Collected data entries
=-=-=
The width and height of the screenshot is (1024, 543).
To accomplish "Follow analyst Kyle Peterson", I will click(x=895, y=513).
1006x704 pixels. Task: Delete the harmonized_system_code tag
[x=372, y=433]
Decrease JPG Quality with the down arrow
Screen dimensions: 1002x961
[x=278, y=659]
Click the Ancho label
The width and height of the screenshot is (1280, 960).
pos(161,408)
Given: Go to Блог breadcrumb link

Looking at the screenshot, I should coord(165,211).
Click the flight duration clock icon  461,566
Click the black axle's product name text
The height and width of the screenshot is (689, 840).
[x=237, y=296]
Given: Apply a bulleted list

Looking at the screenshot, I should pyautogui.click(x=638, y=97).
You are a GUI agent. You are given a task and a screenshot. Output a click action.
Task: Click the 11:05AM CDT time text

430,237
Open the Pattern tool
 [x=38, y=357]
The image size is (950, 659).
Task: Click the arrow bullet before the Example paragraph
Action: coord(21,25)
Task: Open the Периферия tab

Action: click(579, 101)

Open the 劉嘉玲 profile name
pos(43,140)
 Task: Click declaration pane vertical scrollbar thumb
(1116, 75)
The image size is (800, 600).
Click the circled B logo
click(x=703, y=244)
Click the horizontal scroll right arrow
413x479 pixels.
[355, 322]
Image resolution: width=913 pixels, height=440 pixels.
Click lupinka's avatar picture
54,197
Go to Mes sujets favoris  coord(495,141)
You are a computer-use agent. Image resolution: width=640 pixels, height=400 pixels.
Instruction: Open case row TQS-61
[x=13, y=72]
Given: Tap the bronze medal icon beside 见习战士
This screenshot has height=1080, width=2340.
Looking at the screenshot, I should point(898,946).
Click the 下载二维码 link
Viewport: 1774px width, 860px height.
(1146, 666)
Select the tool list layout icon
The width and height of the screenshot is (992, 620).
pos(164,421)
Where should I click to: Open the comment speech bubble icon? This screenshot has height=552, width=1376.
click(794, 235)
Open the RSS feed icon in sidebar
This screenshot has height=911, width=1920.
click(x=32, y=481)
=-=-=
Word for word, return each of the entries shown above.

The width and height of the screenshot is (1024, 543).
To accomplish "Follow analyst Kyle Peterson", I will click(x=895, y=513).
1006x704 pixels. Task: Delete the harmonized_system_code tag
[x=372, y=433]
Decrease JPG Quality with the down arrow
Screen dimensions: 1002x961
[x=278, y=659]
Click the Ancho label
The width and height of the screenshot is (1280, 960).
pos(161,408)
Given: Go to Блог breadcrumb link

Looking at the screenshot, I should coord(165,211).
Click the flight duration clock icon  461,566
Click the black axle's product name text
The height and width of the screenshot is (689, 840).
[x=237, y=296]
Given: Apply a bulleted list

Looking at the screenshot, I should pyautogui.click(x=638, y=97).
You are a GUI agent. You are given a task and a screenshot. Output a click action.
Task: Click the 11:05AM CDT time text

430,237
Open the Pattern tool
 [x=38, y=357]
The image size is (950, 659).
Task: Click the arrow bullet before the Example paragraph
Action: coord(21,25)
Task: Open the Периферия tab

Action: click(579, 101)

Open the 劉嘉玲 profile name
pos(43,140)
 Task: Click declaration pane vertical scrollbar thumb
(1116, 75)
The image size is (800, 600).
Click the circled B logo
click(x=703, y=244)
Click the horizontal scroll right arrow
413x479 pixels.
[355, 322]
Image resolution: width=913 pixels, height=440 pixels.
Click lupinka's avatar picture
54,197
Go to Mes sujets favoris  coord(495,141)
You are a computer-use agent. Image resolution: width=640 pixels, height=400 pixels.
Instruction: Open case row TQS-61
[x=13, y=72]
Given: Tap the bronze medal icon beside 见习战士
This screenshot has height=1080, width=2340.
Looking at the screenshot, I should point(898,946).
Click the 下载二维码 link
Viewport: 1774px width, 860px height.
(1146, 666)
Select the tool list layout icon
The width and height of the screenshot is (992, 620).
pos(164,421)
Where should I click to: Open the comment speech bubble icon? This screenshot has height=552, width=1376.
click(794, 235)
Open the RSS feed icon in sidebar
This screenshot has height=911, width=1920.
click(x=32, y=481)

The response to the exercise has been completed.